Regional Cooperation Minister Issawi Frej said Tuesday that the latest figures showed Israel was heading toward “herd immunity.”

“According to the figures we have, 2-4 million people in the next three weeks are expected to test positive,” Frej told the Ynet news site. “This is the direction. Why should we bury our heads in the ground like an ostrich? The pandemic is reaching everyone.”

Frej admitted that the government “is not able to do all the tests needed, we don’t have enough PCR tests, we have a problem with labs.” But he defended the government, saying it is making decisions “to do the maximum to protect public health” with vaccines and antiviral medications.

The minister said a lockdown would do more damage than good, and called for adherence to the current guidelines: “The behavior of the public is more important than anything we do… everyone’s behavior is what will determine our direction.”
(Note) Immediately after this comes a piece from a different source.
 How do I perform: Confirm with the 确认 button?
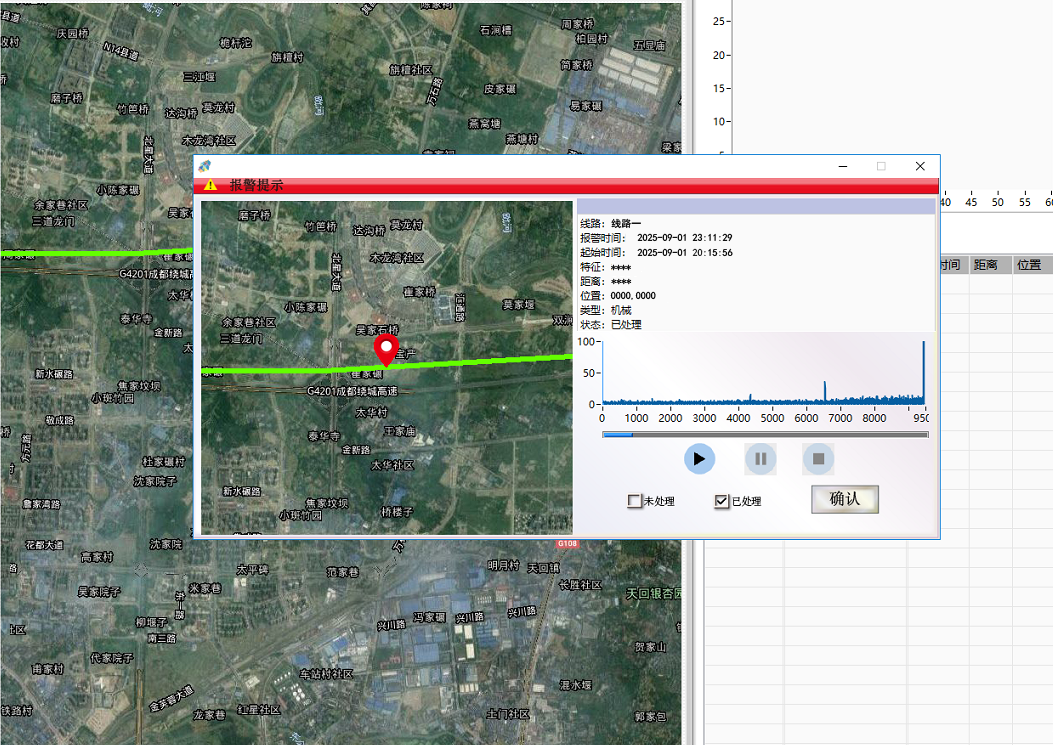coord(844,499)
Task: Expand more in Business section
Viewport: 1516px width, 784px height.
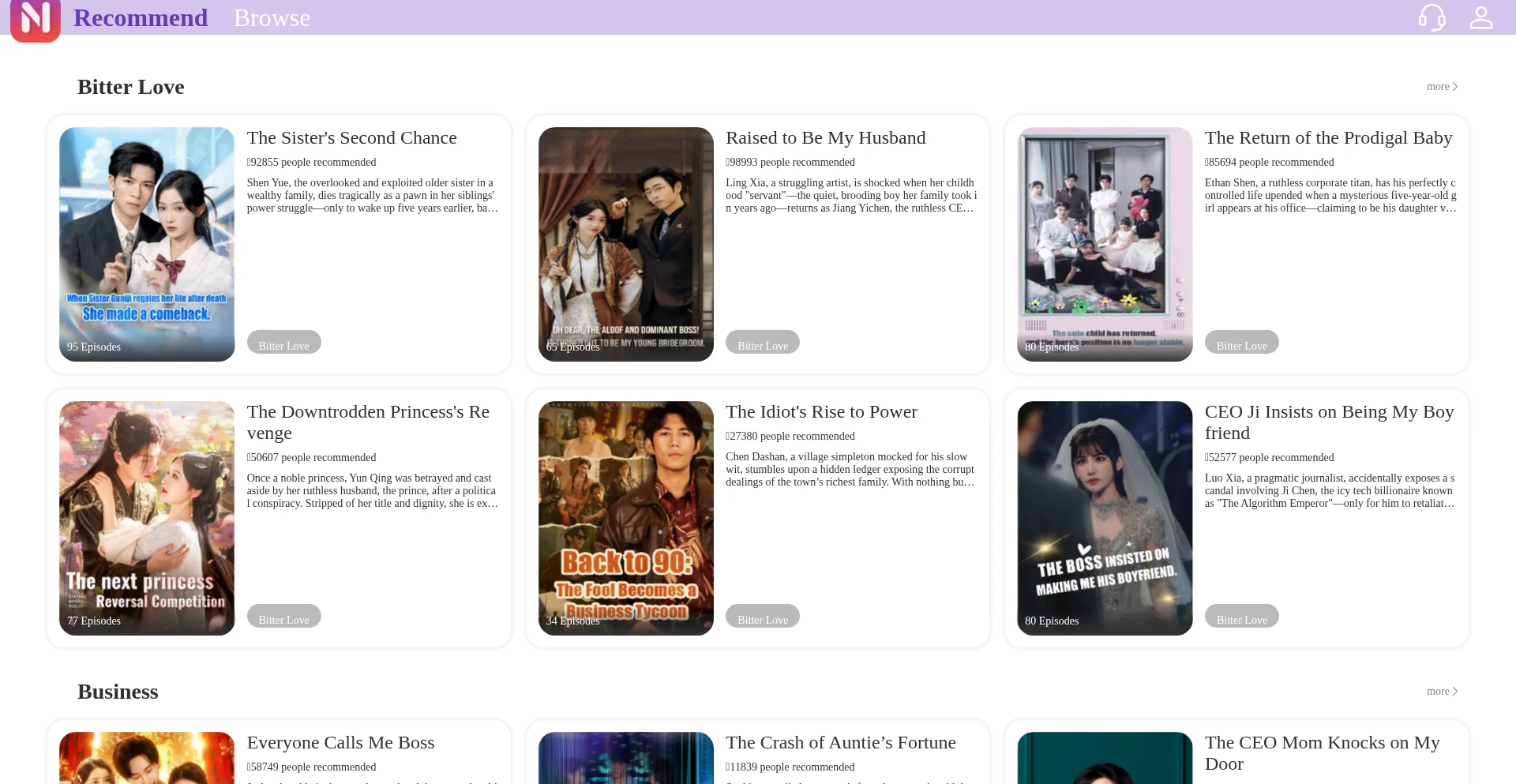Action: click(x=1442, y=692)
The government has urged the public to get vaccinated and shots are available to all those aged 5 or above.

Of Israel’s 9.5 million population, 6,639,649 have had at least one vaccine dose, Tuesday’s Health Ministry figures showed. Of those, 5,979,310 have also had a second shot and 4,346,855 had a booster as well.

Last week, Israel began distributing an additional fourth-shot booster to its elderly population and health workers. As of Tuesday, 367,670 people had gotten the second booster.

A Health Ministry advisory panel on Monday recommended shortening the quarantine period for confirmed coronavirus carriers from the current 10 days to a week. The Omicron-driven surge in morbidity was sending more and more Israelis into quarantine, leading to concerns of economic fallout as an increasing number of people became unable to work because they were sick or needed to care for a child who was infected or in quarantine and unable to attend school.

Hebrew media said some cabinet ministers have called for slashing the quarantine period to five days due to fears of a labor shortage. Kan reported that Prime Minister Naftali Bennett was shown an estimate that 30% of the workforce could be required to quarantine within the next week.

On Monday, the CEO of Pfizer said it was not clear if a fourth dose of his company’s COVID vaccine was necessary, but predicted that an Omicron-specific version of the shot would be available by March.

The Health Ministry team of experts objected to expanding access to fourth doses of coronavirus vaccines, which are currently available to those considered most at risk.